Auf das vermeintliche Wahlplakat haben schon viele Facebook-Nutzer reagiert: Mehr als 1 700 Facebook-Reaktionen (meistens lachende und empörte Smileys) – und 572 Shares erhielt der Post. Kommentiert wurde das Foto 685 Mal. Nicht schlecht, und genug um es im Rahmen eines Faktenchecks zu prüfen, wenn es keine Satire wäre.
Was meinem Freund und mir unter den vielen Kommentaren aufgefallen ist, sind die folgenden Reaktionen.
Wer sind denn diese Menschen, die in der Masse von Kommentaren ihre Zweifel an der Wahrhaftigkeit dieser Montage äußern? Sind sie wirklich blauäugig oder ist das noch eine Form von Meta-Ironie? Ja, es stimmt: Jeder kennt eine Person aus dem Freunden- oder Familienkreis, die alles ernst nimmt, was man ihr sagt.

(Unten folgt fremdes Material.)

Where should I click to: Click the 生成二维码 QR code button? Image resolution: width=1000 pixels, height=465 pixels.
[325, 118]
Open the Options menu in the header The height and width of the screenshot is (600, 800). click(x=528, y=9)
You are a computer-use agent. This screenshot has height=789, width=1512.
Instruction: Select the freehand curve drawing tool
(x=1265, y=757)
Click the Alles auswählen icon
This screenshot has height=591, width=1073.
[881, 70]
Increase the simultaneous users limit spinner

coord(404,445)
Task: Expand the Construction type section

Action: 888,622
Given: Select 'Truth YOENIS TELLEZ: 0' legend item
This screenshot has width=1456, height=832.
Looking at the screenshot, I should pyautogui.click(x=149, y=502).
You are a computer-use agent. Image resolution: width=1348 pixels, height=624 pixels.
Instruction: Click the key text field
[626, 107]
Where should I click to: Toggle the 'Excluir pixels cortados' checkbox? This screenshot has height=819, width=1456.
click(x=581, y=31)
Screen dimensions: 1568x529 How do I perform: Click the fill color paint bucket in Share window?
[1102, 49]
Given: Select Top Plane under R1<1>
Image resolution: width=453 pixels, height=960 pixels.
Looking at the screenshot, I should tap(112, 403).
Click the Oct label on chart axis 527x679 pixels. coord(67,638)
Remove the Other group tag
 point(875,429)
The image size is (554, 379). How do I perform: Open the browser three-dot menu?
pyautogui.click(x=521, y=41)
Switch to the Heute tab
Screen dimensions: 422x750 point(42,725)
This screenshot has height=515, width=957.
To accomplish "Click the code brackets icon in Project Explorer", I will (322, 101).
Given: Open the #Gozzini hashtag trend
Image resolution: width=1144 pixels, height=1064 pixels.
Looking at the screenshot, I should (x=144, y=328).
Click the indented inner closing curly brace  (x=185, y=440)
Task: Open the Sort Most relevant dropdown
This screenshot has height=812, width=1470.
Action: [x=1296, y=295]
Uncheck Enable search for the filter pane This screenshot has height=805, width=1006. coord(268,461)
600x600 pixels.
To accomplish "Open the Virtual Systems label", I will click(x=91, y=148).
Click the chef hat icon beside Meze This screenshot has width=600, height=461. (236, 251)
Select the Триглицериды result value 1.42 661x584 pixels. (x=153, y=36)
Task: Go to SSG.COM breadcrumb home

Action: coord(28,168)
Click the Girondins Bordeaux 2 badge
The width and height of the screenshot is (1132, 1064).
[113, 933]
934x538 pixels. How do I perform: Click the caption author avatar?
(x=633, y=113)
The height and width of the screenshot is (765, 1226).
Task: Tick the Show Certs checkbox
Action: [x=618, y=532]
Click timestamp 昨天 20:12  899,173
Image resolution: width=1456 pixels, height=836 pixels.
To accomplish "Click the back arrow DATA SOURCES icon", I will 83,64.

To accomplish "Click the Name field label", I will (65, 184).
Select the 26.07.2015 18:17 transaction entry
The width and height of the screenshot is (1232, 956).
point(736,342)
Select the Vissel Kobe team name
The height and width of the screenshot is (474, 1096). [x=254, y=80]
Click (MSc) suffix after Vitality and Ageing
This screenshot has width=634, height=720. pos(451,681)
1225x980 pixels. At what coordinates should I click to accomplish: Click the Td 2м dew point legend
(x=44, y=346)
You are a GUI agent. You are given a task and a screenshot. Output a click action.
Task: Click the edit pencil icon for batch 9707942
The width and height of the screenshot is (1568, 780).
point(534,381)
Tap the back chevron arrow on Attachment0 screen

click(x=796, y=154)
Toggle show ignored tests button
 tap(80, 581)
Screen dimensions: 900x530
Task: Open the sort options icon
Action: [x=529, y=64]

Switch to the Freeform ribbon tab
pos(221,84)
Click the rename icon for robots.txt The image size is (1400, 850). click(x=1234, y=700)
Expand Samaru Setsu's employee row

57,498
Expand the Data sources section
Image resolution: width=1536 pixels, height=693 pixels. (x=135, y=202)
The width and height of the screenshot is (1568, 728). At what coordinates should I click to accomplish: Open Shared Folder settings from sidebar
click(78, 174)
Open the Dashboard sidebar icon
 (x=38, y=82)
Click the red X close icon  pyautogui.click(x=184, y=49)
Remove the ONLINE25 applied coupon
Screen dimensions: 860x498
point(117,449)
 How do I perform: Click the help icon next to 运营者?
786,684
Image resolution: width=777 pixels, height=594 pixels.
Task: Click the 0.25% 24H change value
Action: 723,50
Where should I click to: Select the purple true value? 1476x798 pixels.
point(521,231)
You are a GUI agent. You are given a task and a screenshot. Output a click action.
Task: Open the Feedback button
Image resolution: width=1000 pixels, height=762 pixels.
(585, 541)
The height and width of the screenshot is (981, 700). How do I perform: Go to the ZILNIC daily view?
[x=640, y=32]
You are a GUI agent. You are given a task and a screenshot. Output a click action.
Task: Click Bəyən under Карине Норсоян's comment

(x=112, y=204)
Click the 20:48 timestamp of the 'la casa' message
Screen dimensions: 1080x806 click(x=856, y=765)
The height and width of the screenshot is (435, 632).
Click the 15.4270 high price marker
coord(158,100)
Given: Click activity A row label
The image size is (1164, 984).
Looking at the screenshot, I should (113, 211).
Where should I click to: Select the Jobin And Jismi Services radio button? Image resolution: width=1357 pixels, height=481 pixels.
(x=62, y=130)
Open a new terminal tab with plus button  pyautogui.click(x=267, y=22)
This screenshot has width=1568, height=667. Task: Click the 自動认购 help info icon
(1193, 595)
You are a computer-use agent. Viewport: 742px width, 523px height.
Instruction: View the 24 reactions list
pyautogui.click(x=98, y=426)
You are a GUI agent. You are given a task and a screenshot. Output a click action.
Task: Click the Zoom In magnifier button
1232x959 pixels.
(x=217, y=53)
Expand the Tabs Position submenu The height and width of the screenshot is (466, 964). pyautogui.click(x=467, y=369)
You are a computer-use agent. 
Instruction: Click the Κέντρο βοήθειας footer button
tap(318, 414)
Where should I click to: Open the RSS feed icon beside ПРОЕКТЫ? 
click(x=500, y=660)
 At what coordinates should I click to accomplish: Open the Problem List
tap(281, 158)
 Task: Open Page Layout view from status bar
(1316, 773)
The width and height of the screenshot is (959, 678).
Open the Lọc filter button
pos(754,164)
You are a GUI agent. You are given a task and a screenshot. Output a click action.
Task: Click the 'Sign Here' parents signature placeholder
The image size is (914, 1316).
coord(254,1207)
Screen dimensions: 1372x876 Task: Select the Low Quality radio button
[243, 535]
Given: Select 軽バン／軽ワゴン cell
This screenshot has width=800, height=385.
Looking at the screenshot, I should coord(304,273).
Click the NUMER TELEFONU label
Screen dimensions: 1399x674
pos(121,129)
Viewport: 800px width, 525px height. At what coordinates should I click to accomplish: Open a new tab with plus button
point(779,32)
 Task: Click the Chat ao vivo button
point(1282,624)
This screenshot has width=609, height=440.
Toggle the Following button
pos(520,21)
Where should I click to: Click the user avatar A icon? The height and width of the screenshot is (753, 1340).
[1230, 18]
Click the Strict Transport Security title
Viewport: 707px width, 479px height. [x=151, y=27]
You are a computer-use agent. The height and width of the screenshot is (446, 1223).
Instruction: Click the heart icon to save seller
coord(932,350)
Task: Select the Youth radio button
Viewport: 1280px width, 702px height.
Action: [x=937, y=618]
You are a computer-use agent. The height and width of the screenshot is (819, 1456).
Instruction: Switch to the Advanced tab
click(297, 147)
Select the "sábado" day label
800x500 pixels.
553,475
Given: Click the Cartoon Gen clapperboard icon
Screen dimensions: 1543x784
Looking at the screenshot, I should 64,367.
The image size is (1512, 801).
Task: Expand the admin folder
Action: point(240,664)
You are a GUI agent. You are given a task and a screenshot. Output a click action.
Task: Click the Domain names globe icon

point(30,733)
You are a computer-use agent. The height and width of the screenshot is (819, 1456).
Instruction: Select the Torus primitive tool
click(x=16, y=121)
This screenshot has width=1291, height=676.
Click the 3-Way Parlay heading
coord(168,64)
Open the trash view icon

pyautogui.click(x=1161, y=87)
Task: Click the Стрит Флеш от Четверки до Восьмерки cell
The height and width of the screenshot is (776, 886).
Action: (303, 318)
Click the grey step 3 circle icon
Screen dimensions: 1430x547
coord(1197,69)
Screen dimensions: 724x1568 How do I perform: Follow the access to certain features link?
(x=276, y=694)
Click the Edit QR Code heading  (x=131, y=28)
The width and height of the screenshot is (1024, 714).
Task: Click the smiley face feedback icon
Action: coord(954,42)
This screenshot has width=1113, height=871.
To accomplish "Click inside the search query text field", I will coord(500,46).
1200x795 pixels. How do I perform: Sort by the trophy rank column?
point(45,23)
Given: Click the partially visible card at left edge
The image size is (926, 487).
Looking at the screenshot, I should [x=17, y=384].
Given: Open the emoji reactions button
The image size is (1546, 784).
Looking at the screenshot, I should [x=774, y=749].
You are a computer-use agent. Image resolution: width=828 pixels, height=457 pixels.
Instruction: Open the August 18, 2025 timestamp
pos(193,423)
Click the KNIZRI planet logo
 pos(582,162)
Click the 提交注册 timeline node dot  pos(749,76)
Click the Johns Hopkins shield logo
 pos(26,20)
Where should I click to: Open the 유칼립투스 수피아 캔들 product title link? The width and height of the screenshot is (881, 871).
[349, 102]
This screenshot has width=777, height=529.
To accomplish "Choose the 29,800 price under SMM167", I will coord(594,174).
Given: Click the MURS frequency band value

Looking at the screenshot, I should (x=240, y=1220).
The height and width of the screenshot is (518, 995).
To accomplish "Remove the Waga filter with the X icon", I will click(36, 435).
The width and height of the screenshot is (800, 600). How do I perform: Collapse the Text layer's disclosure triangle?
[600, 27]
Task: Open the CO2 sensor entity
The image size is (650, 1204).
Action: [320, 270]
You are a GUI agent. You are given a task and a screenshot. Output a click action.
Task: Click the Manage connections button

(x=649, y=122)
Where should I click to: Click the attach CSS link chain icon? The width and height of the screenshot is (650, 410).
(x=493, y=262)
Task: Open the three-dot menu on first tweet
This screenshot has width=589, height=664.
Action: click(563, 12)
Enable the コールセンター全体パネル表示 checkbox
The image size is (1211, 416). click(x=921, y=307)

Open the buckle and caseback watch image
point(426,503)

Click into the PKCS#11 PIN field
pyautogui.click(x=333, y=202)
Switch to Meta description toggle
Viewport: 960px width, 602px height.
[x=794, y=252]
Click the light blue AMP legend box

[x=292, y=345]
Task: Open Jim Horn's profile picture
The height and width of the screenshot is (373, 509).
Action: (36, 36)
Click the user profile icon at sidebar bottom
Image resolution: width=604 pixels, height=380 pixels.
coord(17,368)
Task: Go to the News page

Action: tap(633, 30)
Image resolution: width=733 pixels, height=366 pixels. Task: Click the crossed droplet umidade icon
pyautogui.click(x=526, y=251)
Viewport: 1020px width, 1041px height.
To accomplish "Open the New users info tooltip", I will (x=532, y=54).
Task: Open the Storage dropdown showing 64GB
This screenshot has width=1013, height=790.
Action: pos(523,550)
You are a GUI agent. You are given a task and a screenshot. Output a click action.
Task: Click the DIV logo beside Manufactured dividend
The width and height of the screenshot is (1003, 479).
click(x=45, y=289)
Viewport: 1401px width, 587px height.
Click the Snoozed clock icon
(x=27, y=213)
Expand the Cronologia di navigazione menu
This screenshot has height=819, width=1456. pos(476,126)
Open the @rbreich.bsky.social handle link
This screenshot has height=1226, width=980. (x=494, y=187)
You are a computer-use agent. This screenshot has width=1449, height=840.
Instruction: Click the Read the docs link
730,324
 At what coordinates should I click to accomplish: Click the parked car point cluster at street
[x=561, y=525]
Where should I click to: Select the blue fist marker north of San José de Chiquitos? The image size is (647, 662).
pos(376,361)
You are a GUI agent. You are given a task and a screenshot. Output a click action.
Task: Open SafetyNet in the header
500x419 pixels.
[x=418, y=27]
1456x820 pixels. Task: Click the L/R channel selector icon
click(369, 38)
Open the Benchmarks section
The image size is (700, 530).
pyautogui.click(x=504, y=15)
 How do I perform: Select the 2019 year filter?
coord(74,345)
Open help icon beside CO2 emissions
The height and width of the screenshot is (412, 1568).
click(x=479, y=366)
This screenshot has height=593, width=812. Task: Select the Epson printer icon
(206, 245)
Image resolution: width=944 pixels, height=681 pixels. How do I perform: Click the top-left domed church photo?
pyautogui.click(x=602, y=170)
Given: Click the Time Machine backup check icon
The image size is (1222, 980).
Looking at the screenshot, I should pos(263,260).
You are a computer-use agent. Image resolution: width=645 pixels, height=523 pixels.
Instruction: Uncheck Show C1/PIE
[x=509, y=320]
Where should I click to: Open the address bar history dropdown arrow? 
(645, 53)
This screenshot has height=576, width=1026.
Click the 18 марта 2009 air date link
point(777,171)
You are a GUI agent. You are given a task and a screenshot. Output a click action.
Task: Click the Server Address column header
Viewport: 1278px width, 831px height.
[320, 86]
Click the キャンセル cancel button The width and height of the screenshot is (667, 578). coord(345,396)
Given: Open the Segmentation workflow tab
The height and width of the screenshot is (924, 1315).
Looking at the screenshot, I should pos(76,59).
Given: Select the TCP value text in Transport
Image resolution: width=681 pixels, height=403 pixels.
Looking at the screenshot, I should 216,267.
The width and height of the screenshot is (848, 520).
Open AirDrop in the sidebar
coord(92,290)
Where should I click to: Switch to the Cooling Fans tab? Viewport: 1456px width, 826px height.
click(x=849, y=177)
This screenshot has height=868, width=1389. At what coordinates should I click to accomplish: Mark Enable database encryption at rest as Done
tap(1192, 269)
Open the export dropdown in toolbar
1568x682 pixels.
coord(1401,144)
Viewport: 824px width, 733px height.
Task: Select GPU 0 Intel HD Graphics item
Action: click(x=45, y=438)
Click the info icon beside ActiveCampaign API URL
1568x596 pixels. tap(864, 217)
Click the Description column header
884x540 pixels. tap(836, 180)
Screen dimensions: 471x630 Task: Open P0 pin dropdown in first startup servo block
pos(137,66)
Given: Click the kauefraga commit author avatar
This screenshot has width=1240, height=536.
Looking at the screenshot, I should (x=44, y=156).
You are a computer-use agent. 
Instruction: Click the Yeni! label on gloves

Dem Internet sei dank, gibt es aber manchmal nette Menschen, die sich Zeit nehmen, naiveren Nutzern den Witz als solchen zu erklären. Auch unter dem falschen Merkelplakat findet man solche Humorhelfer, wie Norbert K., der sogar die Originalquelle der Montage nennt. Das Bild habe das Morgengagazin erstellt. Wie der Name beim Lesen schon sagt, ist es eine Satirewebsite.
Für den Fact-Checker stellt sich aber dennoch eine schwierige Frage: Was soll er jetzt tun? Wenn er einen Faktencheck veröffentlicht, dann wird er von den anderen Lesern wegen seiner Humorlosigkeit und seiner Pingeligkeit kritisiert. Wenn nicht, dann kann es sein, dass diese satirische Geschichte langsam durch die Stille Post aus ihrem humoristischen Kontext gerissen und als wahre Informationen verstanden wird.
Wenn Satire zu Fake News gemacht wird
Satire darf alles – so Kurt Tucholsky. Im digitalen Zeitalter kann sie auch alles — wie sich etwa als Wahrheit zu verschleiern. So entstand während der französischen Präsidentschaftswahl der Mythos, nach dem sich Emmanuel Macron dreckig fühlt, wenn er die Hände von armen Menschen schüttelt.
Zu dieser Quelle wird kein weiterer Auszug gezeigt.